WHAT IS EXPECTED — Could you set down exactly the lines of the data below, starting at the one that holds "会社情報 (54, 2210)" and ending at the one that holds "カスタマーサービス (574, 2186)", both included, and only those?

RECORDS FOR THIS TASK —
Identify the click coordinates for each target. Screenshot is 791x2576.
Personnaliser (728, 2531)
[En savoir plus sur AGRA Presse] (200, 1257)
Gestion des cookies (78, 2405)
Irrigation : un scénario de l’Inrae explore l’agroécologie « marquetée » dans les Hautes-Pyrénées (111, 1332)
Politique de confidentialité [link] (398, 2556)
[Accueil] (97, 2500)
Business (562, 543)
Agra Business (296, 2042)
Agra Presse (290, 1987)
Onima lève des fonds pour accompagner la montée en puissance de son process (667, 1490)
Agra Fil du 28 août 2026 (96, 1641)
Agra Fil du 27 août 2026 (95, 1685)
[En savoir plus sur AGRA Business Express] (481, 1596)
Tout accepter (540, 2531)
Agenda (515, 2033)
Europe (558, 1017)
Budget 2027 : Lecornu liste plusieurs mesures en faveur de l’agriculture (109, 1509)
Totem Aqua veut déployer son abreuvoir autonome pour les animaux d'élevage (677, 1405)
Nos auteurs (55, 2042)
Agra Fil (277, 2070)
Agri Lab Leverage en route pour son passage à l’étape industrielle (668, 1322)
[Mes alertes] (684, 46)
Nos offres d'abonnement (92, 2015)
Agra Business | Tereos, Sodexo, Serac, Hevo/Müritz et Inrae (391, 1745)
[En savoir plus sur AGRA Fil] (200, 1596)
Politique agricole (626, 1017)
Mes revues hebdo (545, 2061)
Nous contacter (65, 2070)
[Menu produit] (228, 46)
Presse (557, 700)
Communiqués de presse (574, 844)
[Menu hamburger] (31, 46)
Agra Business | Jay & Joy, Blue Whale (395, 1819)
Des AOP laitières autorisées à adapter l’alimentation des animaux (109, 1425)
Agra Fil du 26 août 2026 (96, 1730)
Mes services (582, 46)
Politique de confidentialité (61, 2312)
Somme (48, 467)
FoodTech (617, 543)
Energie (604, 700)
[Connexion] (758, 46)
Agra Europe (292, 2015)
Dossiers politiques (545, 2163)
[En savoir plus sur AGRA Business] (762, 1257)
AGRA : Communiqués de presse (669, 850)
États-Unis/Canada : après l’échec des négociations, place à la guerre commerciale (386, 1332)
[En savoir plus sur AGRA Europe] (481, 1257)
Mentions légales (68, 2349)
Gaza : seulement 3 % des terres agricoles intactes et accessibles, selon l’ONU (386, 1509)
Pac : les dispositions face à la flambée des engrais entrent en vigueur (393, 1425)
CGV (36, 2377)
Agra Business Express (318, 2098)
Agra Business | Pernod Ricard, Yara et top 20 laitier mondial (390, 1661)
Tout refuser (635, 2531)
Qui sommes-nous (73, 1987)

--

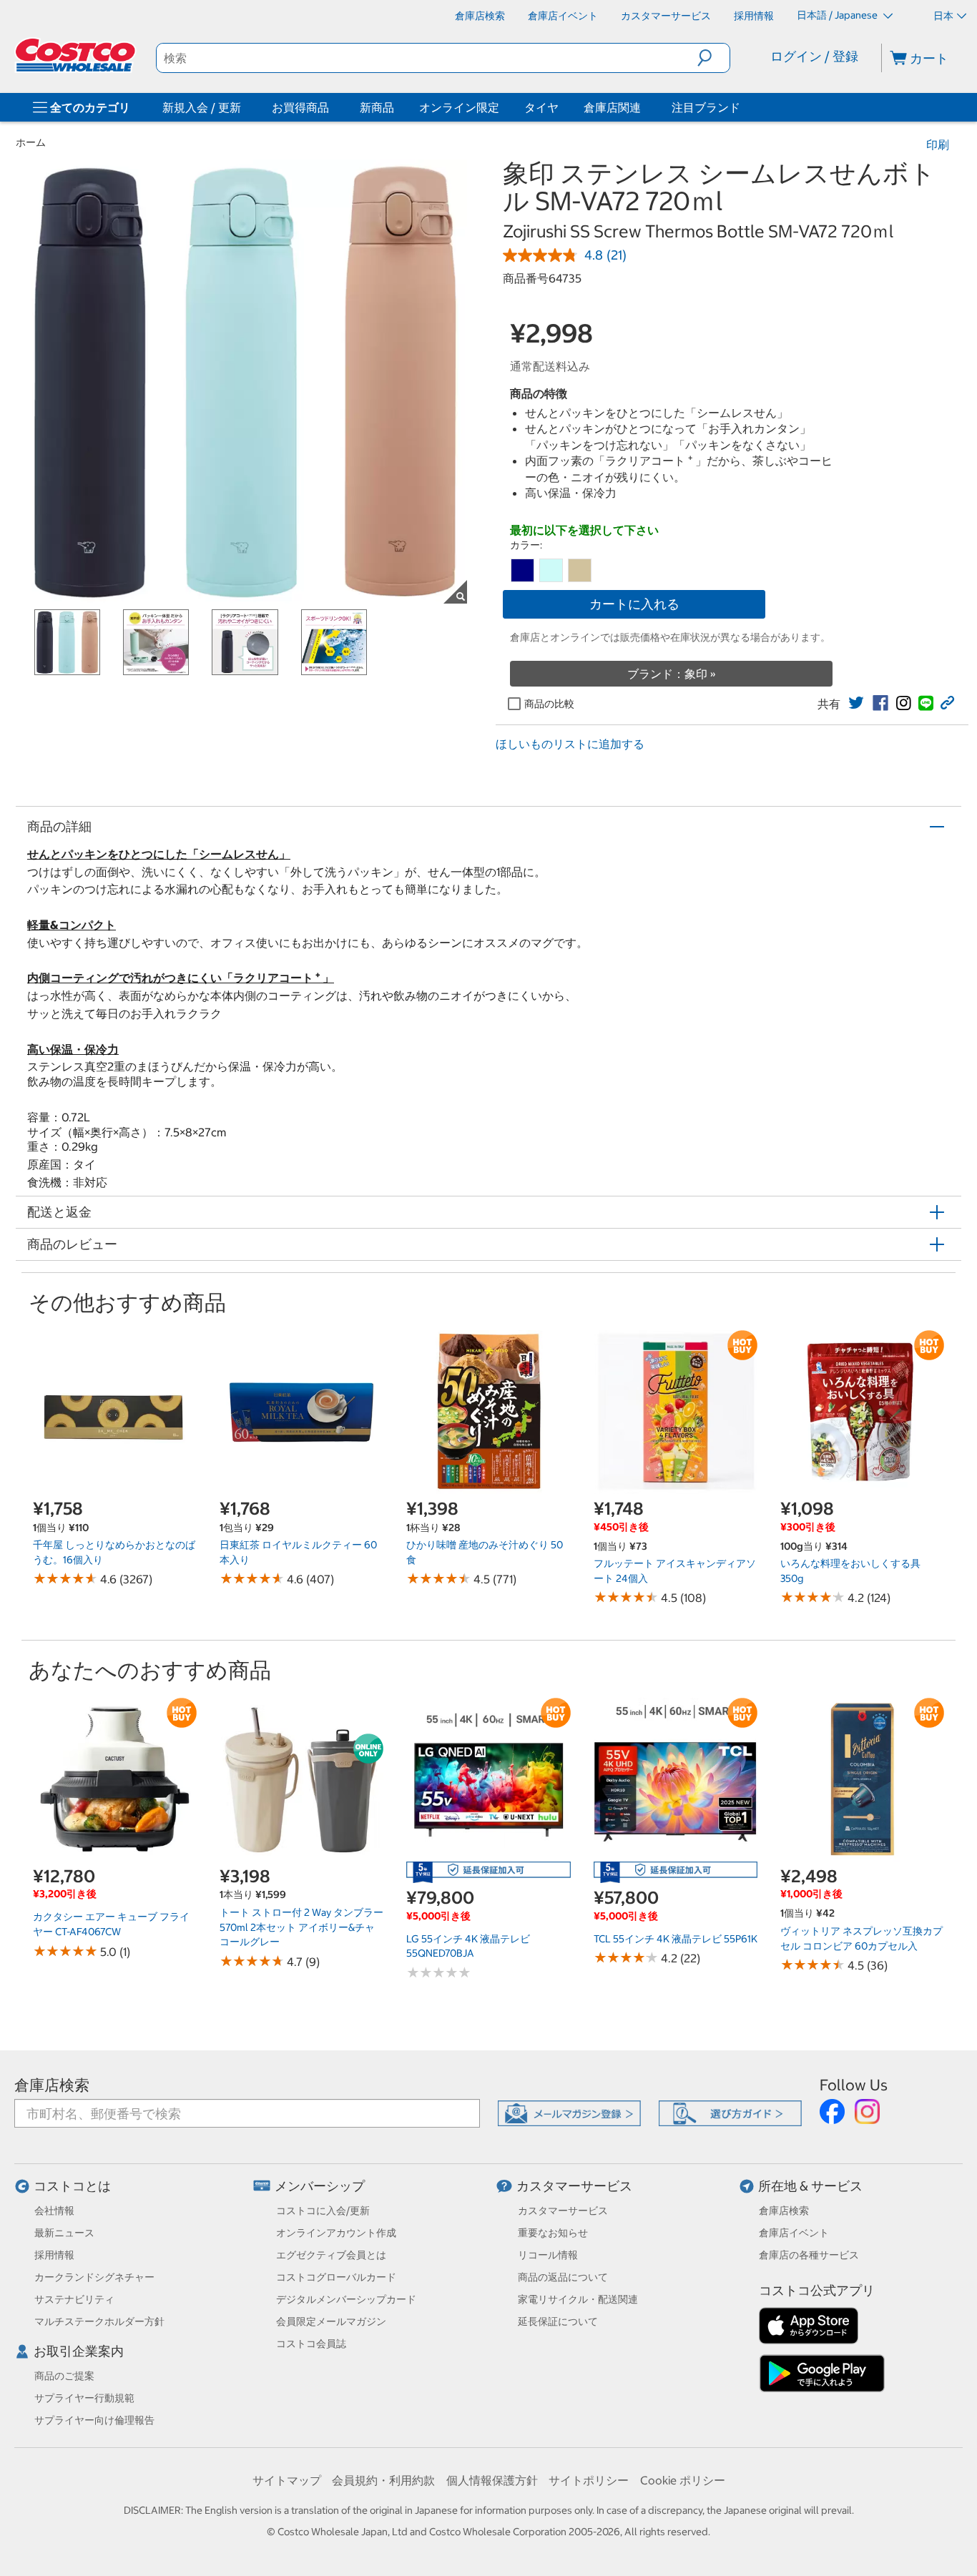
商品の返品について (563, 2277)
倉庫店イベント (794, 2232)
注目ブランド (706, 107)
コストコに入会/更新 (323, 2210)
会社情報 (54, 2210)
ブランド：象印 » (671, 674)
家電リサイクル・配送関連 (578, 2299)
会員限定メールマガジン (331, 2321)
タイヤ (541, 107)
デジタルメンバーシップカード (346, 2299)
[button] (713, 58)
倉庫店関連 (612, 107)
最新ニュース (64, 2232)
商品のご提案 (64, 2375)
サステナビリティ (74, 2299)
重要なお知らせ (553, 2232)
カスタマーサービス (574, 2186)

---

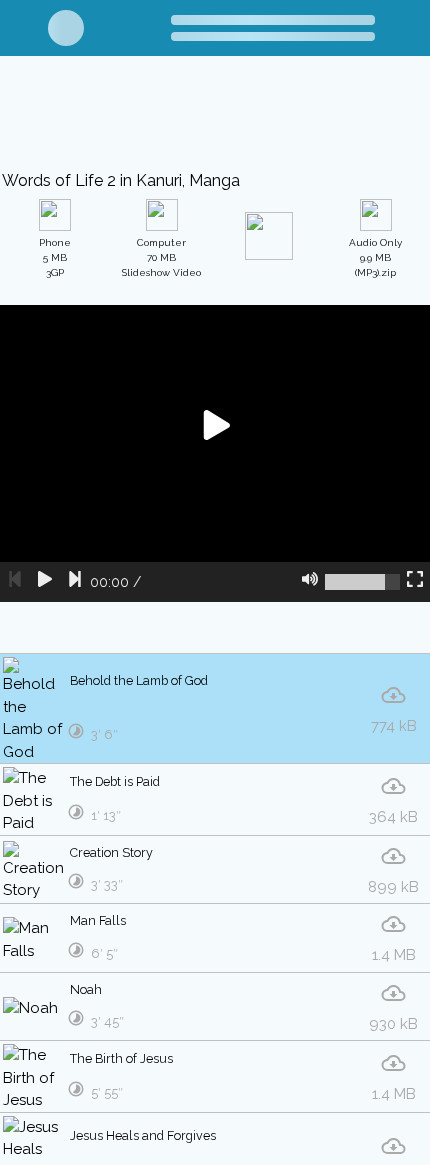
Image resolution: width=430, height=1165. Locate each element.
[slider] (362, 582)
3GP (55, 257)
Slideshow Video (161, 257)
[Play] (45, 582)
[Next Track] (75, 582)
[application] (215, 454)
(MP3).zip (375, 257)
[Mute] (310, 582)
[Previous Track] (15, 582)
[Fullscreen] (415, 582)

REPLY TO THE EXERCISE —
会社情報 (54, 2210)
ブランド：象印 » (671, 674)
家電リサイクル・配送関連 (578, 2299)
会員限定メールマガジン (331, 2321)
タイヤ (541, 107)
デジタルメンバーシップカード (346, 2299)
[button] (713, 58)
倉庫店関連 (612, 107)
最新ニュース (64, 2232)
商品のご提案 (64, 2375)
サステナビリティ (74, 2299)
重要なお知らせ (553, 2232)
カスタマーサービス (574, 2186)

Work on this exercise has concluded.